Abstract
Chronic obstructive pulmonary disease (COPD, which includes chronic bronchitis and
emphysema) and obstructive sleep apnea (OSA) are both common diseases with major
cardiovascular sequelae. The concomitant presence of COPD and OSA is referred to as overlap
syndrome (OVS), which has a very poor prognosis with his risk of cardiovascular mortality. Our
data demonstrate an association between OSA treatment and improved mortality in individuals
with OVS, but to date data are not definitive and underlying mechanisms are undefined. In theory,
in individuals with baseline (sustained) hypoxemia, further intermittent hypoxemia due to OSA
may promote pulmonary vasoconstriction and elevated pulmonary vascular resistance. Thus, the
right ventricle (RV) may be particularly affected by OVS. Of note, we have robust preliminary data
showing the impact of OVS on the RV and reversibility with intervention. To investigate these
concepts further, we propose two specific aims. First, we will perform a cross-sectional study to
compare specific markers of cardiovascular risk among those with OSA vs. COPD vs. OVS. This
aim will test the hypothesis that OVS has worsen endothelial function as compared with
individuals afflicted with either disease alone. We will quantify other markers of cardiovascular
risk such as cardiac MRI and plasma biomarkers including novel microRNAs. We have recent
prominent publications suggesting a major role of miR-210 in the pathogenesis of OSA induced
vascular risk. We will also employ novel imaging methods to assess potential biomarkers for
mechanistic insights and to identify robust surrogate outcome measures for subsequent studies.
Second, we will perform a mechanistic clinical study to compare the improvement in RV mass
among individuals who receive bi-level positive airway pressure (PAP) as compared to individuals
who receive oxygen (O2), which is the current standard of care. This aim will test the hypothesis
that bi-level PAP therapy improves markers of cardiovascular risk as compared with O2 therapy.

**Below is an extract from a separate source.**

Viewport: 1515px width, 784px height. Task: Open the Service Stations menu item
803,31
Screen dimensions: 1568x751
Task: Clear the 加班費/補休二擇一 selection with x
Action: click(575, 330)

In addition to cardiac MRI we will assess other biomarker of cardiovascular risk as in Aim 1. Such
findings will lay the groundwork for a multicenter randomized controlled trial, which we believe will
be required to change the current standard of care. Our proposal will also inform basic research
on the interactions of sustained plus intermittent hypoxemia. Given the high vascular risk among
these individuals, the very high population prevalence of disease and the lack of current data,
further mechanistic research is imperative.